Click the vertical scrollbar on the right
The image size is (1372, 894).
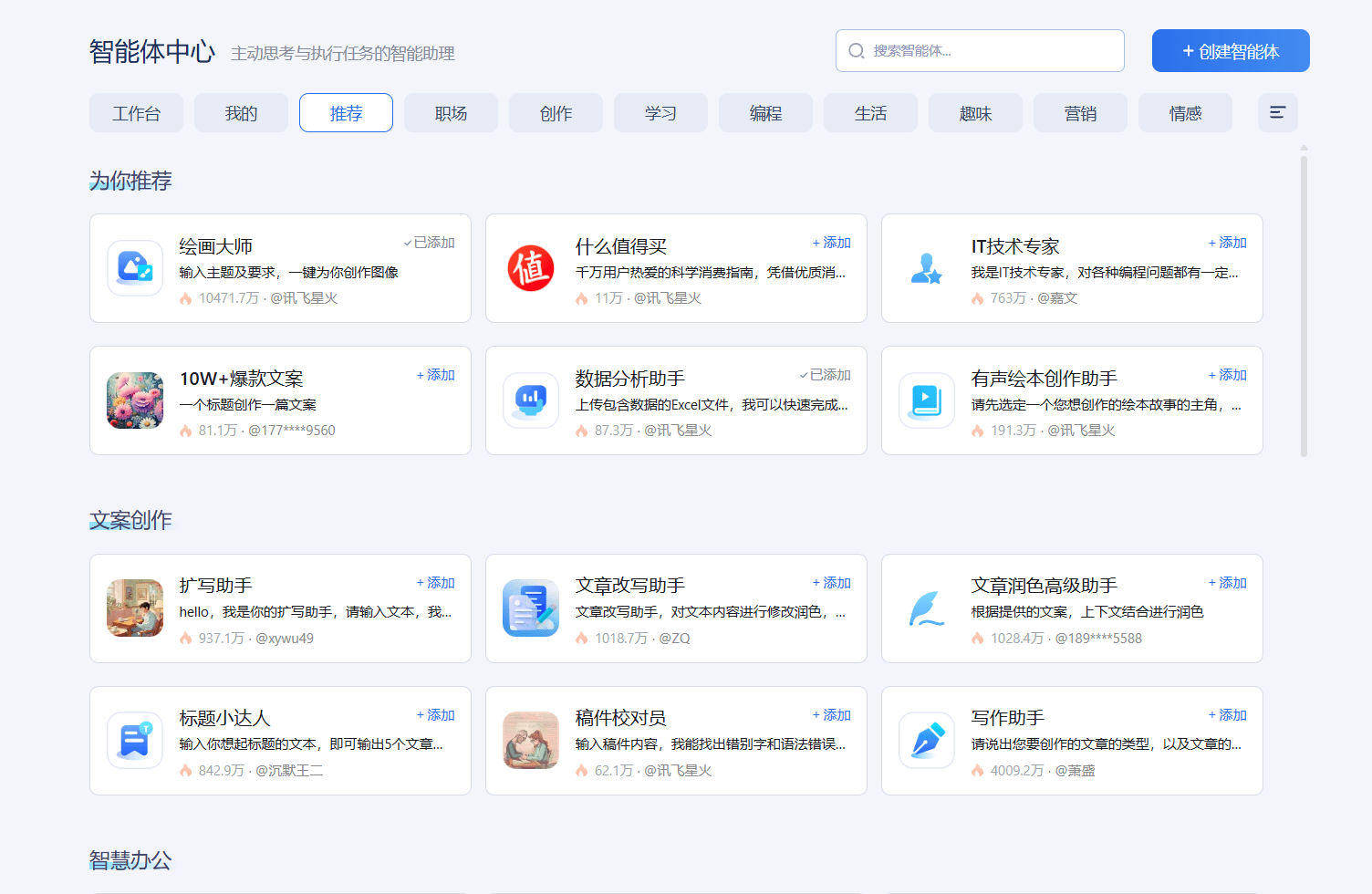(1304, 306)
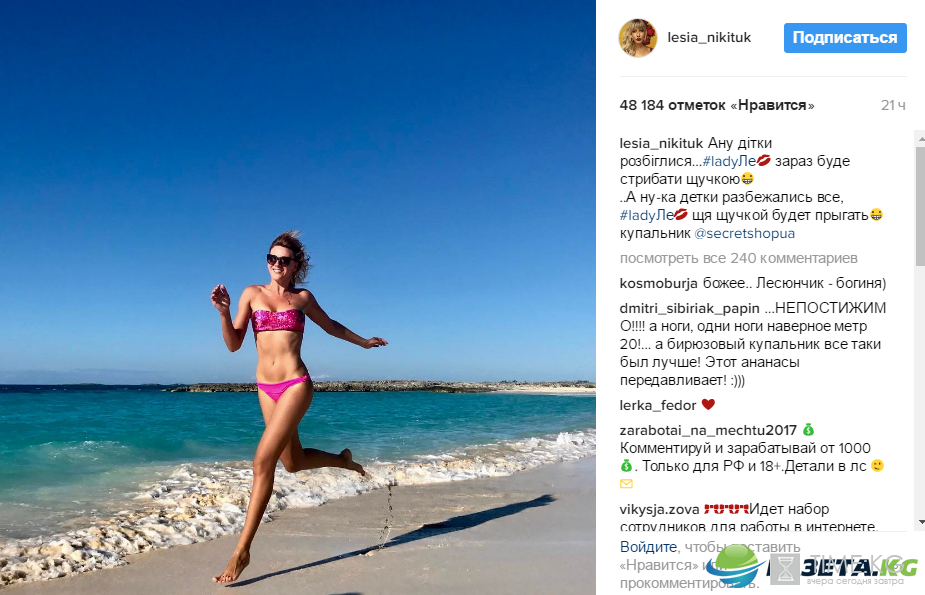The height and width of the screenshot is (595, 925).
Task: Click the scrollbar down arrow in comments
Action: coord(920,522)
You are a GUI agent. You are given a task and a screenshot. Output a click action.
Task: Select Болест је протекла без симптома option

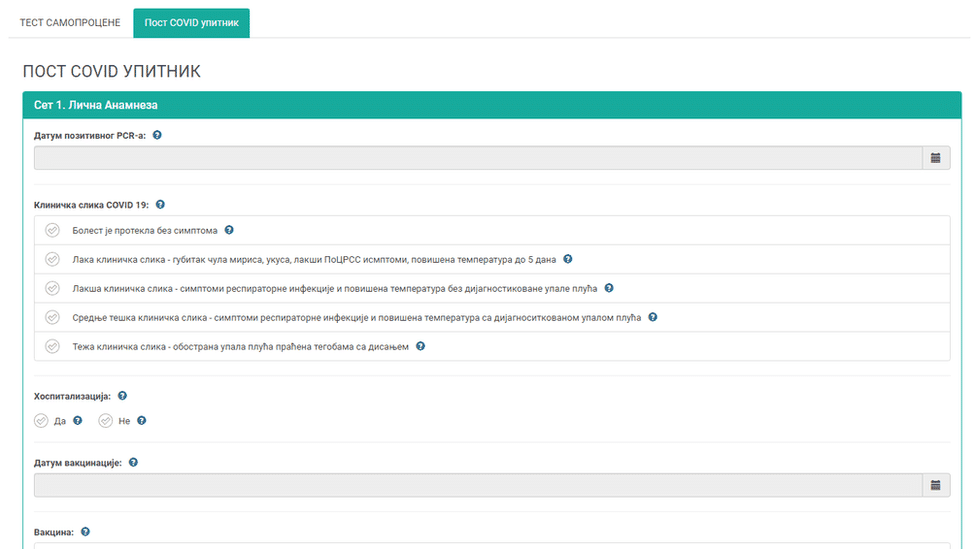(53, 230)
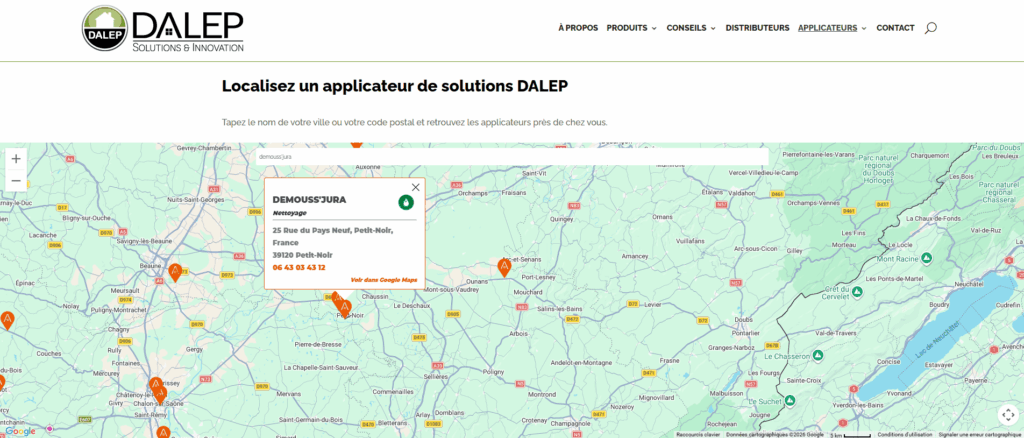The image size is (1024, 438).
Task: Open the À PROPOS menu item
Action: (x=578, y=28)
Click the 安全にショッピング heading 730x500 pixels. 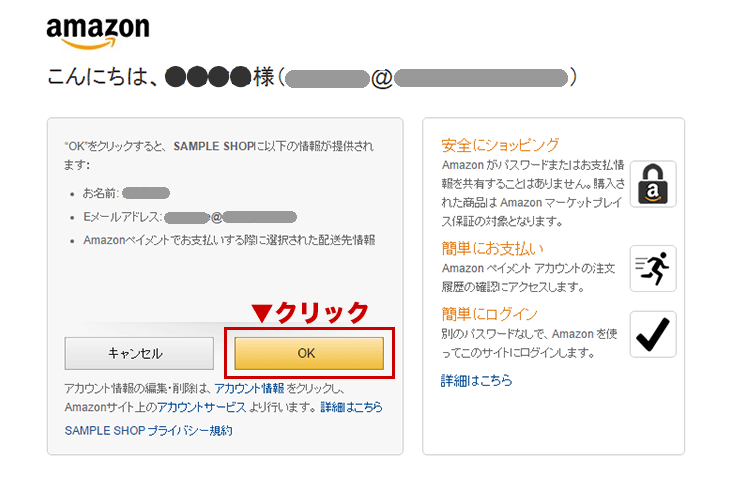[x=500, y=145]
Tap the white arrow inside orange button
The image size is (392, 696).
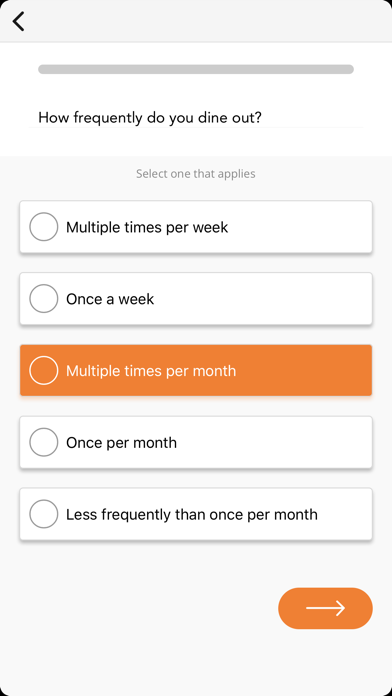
* * *
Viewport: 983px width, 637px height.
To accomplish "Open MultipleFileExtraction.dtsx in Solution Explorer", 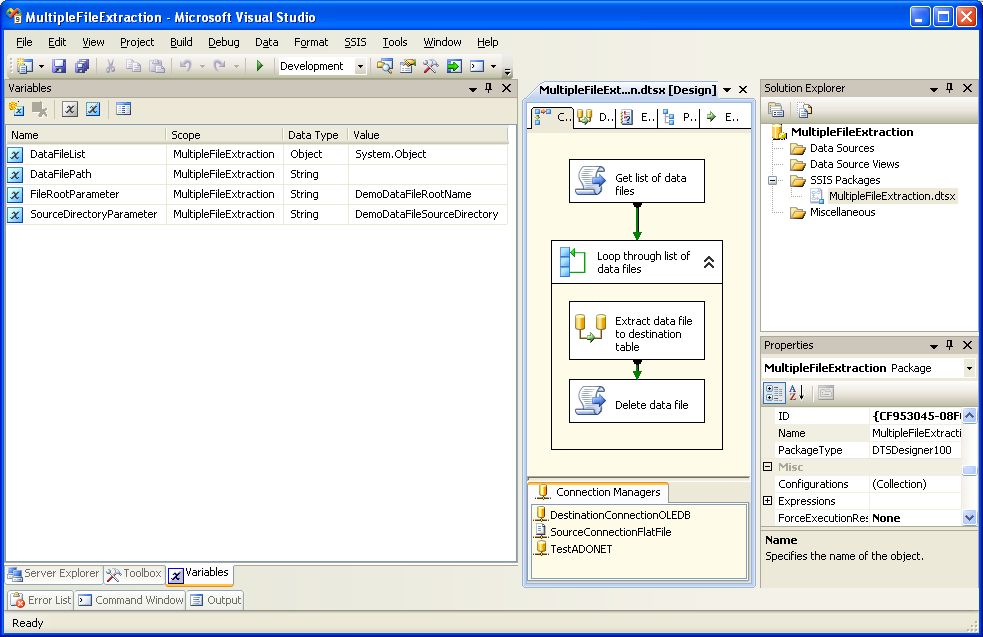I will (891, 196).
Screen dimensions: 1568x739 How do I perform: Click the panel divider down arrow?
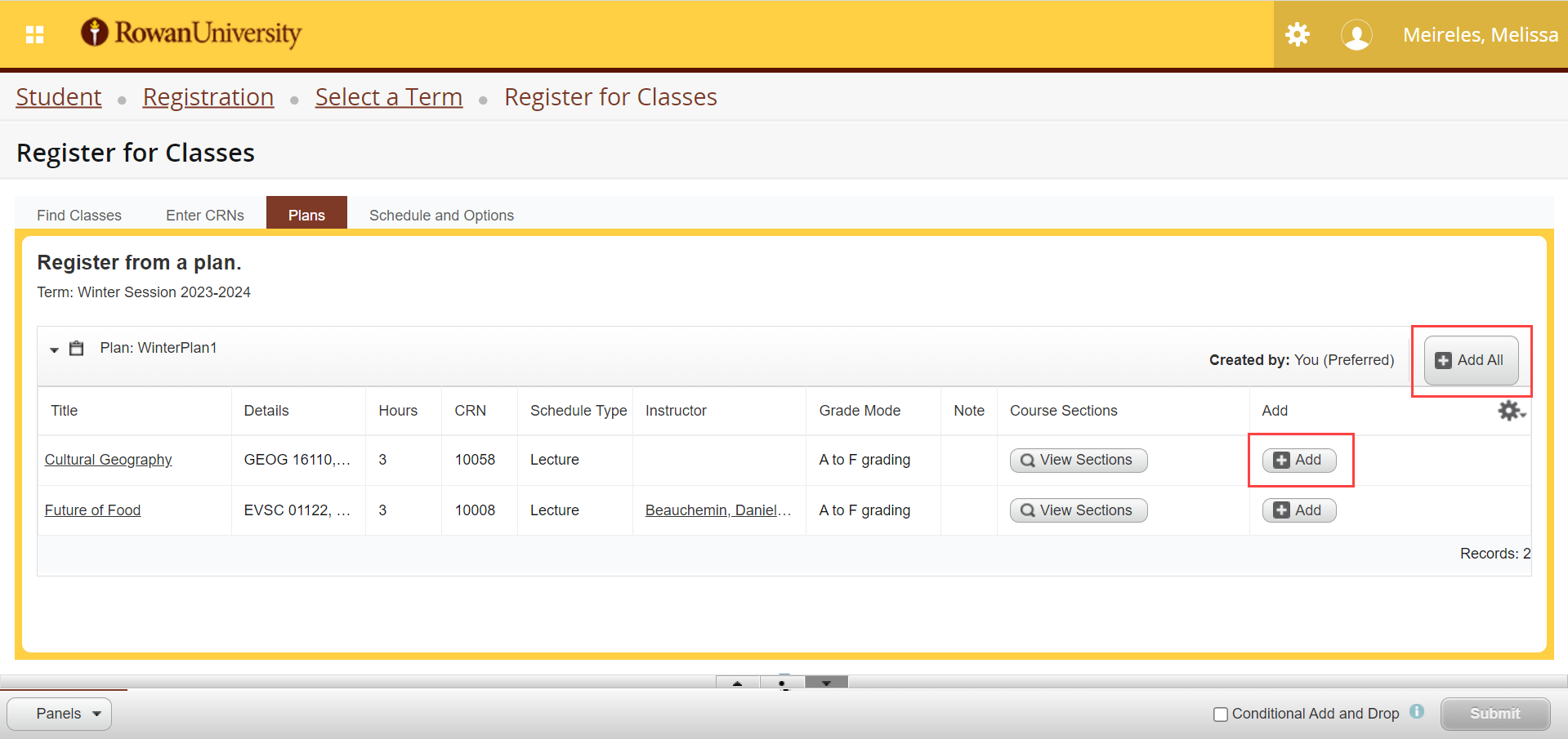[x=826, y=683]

> **What the task asks**
In the listing above, find the line with "Tap the white arrow inside orange button" and the line with "The image size is (392, 696)."; set down exactly those two lines and every line between them, nothing more.

> **Answer section**
Tap the white arrow inside orange button
The image size is (392, 696).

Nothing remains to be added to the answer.